Edit the data below, replacing "table row" with "grid row" everywhere it occurs and leaving all other text unchanged.
+ + + + +
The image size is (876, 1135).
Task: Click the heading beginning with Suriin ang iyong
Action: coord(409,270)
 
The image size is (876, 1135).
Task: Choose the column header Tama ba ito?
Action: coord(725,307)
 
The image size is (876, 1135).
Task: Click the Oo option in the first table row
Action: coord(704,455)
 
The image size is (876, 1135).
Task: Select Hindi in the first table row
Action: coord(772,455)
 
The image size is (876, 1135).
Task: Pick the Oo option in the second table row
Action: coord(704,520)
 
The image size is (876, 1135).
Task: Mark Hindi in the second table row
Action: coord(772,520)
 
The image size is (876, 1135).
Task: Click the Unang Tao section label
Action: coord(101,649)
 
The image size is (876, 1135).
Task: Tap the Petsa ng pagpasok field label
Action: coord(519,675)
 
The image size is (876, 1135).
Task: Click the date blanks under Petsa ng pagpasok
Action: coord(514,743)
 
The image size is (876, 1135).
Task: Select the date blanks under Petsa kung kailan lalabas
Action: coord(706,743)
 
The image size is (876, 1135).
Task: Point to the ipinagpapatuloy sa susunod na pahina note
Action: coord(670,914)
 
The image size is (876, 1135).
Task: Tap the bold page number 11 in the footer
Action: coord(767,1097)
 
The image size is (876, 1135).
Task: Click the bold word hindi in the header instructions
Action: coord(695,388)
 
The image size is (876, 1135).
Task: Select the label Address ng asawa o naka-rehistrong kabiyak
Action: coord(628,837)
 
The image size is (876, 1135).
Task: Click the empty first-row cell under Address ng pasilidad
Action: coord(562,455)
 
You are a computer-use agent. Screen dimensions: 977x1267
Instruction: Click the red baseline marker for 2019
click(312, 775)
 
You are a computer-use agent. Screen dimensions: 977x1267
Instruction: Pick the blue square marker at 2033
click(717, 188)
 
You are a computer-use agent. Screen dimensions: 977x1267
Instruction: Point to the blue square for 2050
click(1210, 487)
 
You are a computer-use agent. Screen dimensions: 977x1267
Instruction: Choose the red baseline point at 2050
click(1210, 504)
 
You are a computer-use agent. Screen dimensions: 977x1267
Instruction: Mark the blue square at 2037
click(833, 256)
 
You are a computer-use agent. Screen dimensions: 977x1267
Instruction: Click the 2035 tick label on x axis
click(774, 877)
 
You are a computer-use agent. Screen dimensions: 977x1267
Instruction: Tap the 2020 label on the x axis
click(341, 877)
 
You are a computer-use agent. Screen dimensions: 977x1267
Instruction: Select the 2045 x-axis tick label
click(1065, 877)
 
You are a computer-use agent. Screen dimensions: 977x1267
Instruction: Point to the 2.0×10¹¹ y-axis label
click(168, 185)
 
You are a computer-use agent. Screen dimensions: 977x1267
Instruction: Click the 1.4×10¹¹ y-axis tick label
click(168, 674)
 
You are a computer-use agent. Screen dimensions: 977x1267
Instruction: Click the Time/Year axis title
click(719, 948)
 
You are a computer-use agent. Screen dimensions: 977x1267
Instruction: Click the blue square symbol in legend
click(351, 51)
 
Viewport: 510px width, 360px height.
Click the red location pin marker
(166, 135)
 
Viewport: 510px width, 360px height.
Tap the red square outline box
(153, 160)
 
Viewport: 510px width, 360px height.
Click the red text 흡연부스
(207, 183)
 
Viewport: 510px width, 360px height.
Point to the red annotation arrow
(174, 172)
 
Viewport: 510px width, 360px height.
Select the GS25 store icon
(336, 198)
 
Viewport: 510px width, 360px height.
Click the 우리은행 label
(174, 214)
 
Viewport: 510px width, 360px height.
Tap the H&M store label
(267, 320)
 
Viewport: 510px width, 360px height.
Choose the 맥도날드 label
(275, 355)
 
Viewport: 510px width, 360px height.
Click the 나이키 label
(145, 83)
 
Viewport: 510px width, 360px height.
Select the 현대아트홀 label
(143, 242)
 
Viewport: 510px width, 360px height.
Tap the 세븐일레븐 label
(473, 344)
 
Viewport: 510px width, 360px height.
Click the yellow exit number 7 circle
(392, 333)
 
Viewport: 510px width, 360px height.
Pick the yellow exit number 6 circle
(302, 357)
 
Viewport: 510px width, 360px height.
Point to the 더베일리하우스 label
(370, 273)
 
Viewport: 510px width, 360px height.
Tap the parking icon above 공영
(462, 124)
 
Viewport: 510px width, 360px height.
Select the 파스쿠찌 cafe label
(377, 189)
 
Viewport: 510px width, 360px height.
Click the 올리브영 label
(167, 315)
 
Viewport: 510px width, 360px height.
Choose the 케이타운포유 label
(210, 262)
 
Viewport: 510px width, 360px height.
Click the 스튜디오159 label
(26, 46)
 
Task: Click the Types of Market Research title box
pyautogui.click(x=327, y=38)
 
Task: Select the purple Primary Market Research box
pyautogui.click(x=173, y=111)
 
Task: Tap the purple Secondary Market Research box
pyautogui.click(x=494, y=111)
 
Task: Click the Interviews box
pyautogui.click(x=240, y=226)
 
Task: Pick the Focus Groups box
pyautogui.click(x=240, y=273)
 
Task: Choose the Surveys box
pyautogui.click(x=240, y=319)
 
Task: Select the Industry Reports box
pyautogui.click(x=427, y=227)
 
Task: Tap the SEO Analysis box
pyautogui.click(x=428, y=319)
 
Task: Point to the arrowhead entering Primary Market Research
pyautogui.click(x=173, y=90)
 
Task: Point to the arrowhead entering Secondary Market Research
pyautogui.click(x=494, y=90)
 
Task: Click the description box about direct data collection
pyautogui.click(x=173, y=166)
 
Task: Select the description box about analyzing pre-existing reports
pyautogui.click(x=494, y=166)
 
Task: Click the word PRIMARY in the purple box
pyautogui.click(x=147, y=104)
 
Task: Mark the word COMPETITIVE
+ + + + +
-- EXPECTED ANSWER --
The image size is (876, 1135).
Task: Click the heading beginning with Suriin ang iyong
Action: coord(409,270)
 
The image size is (876, 1135).
Task: Choose the column header Tama ba ito?
Action: coord(725,307)
 
The image size is (876, 1135).
Task: Click the Oo option in the first grid row
Action: coord(704,455)
 
The image size is (876, 1135).
Task: Select Hindi in the first grid row
Action: coord(772,455)
 
The image size is (876, 1135).
Task: Pick the Oo option in the second grid row
Action: coord(704,520)
 
The image size is (876, 1135).
Task: Mark Hindi in the second grid row
Action: coord(772,520)
 
The image size is (876, 1135).
Task: Click the Unang Tao section label
Action: coord(101,649)
 
The image size is (876, 1135).
Task: Tap the Petsa ng pagpasok field label
Action: coord(519,675)
 
The image size is (876, 1135).
Task: Click the date blanks under Petsa ng pagpasok
Action: coord(514,743)
 
The image size is (876, 1135).
Task: Select the date blanks under Petsa kung kailan lalabas
Action: coord(706,743)
 
The image size is (876, 1135).
Task: Point to the ipinagpapatuloy sa susunod na pahina note
Action: coord(670,914)
 
The image size is (876, 1135).
Task: Tap the bold page number 11 in the footer
Action: coord(767,1097)
 
The image size is (876, 1135).
Task: Click the bold word hindi in the header instructions
Action: coord(695,388)
 
The image size is (876, 1135).
Task: Select the label Address ng asawa o naka-rehistrong kabiyak
Action: coord(628,837)
 
The image size is (876, 1135).
Task: Click the empty first-row cell under Address ng pasilidad
Action: coord(562,455)
 
You are a computer-use agent. Screen dimensions: 977x1267
Instruction: Click the red baseline marker for 2019
click(312, 775)
 
You are a computer-use agent. Screen dimensions: 977x1267
Instruction: Pick the blue square marker at 2033
click(717, 188)
 
You are a computer-use agent. Screen dimensions: 977x1267
Instruction: Point to the blue square for 2050
click(1210, 487)
 
You are a computer-use agent. Screen dimensions: 977x1267
Instruction: Choose the red baseline point at 2050
click(1210, 504)
 
You are a computer-use agent. Screen dimensions: 977x1267
Instruction: Mark the blue square at 2037
click(833, 256)
 
You are a computer-use agent. Screen dimensions: 977x1267
Instruction: Click the 2035 tick label on x axis
click(774, 877)
 
You are a computer-use agent. Screen dimensions: 977x1267
Instruction: Tap the 2020 label on the x axis
click(341, 877)
 
You are a computer-use agent. Screen dimensions: 977x1267
Instruction: Select the 2045 x-axis tick label
click(1065, 877)
 
You are a computer-use agent. Screen dimensions: 977x1267
Instruction: Point to the 2.0×10¹¹ y-axis label
click(168, 185)
 
You are a computer-use agent. Screen dimensions: 977x1267
Instruction: Click the 1.4×10¹¹ y-axis tick label
click(168, 674)
 
You are a computer-use agent. Screen dimensions: 977x1267
Instruction: Click the Time/Year axis title
click(719, 948)
 
You are a computer-use agent. Screen dimensions: 977x1267
Instruction: Click the blue square symbol in legend
click(351, 51)
 
Viewport: 510px width, 360px height.
Click the red location pin marker
(166, 135)
 
Viewport: 510px width, 360px height.
Tap the red square outline box
(153, 160)
 
Viewport: 510px width, 360px height.
Click the red text 흡연부스
(207, 183)
 
Viewport: 510px width, 360px height.
Point to the red annotation arrow
(174, 172)
 
Viewport: 510px width, 360px height.
Select the GS25 store icon
(336, 198)
 
Viewport: 510px width, 360px height.
Click the 우리은행 label
(174, 214)
 
Viewport: 510px width, 360px height.
Tap the H&M store label
(267, 320)
 
Viewport: 510px width, 360px height.
Choose the 맥도날드 label
(275, 355)
 
Viewport: 510px width, 360px height.
Click the 나이키 label
(145, 83)
 
Viewport: 510px width, 360px height.
Select the 현대아트홀 label
(143, 242)
 
Viewport: 510px width, 360px height.
Tap the 세븐일레븐 label
(473, 344)
 
Viewport: 510px width, 360px height.
Click the yellow exit number 7 circle
(392, 333)
 
Viewport: 510px width, 360px height.
Pick the yellow exit number 6 circle
(302, 357)
 
Viewport: 510px width, 360px height.
Point to the 더베일리하우스 label
(370, 273)
 
Viewport: 510px width, 360px height.
Tap the parking icon above 공영
(462, 124)
 
Viewport: 510px width, 360px height.
Select the 파스쿠찌 cafe label
(377, 189)
 
Viewport: 510px width, 360px height.
Click the 올리브영 label
(167, 315)
 
Viewport: 510px width, 360px height.
Choose the 케이타운포유 label
(210, 262)
 
Viewport: 510px width, 360px height.
Click the 스튜디오159 label
(26, 46)
 
Task: Click the Types of Market Research title box
pyautogui.click(x=327, y=38)
 
Task: Select the purple Primary Market Research box
pyautogui.click(x=173, y=111)
 
Task: Tap the purple Secondary Market Research box
pyautogui.click(x=494, y=111)
 
Task: Click the Interviews box
pyautogui.click(x=240, y=226)
 
Task: Pick the Focus Groups box
pyautogui.click(x=240, y=273)
 
Task: Choose the Surveys box
pyautogui.click(x=240, y=319)
 
Task: Select the Industry Reports box
pyautogui.click(x=427, y=227)
 
Task: Tap the SEO Analysis box
pyautogui.click(x=428, y=319)
 
Task: Point to the arrowhead entering Primary Market Research
pyautogui.click(x=173, y=90)
 
Task: Point to the arrowhead entering Secondary Market Research
pyautogui.click(x=494, y=90)
 
Task: Click the description box about direct data collection
pyautogui.click(x=173, y=166)
 
Task: Select the description box about analyzing pre-existing reports
pyautogui.click(x=494, y=166)
 
Task: Click the word PRIMARY in the purple box
pyautogui.click(x=147, y=104)
 
Task: Mark the word COMPETITIVE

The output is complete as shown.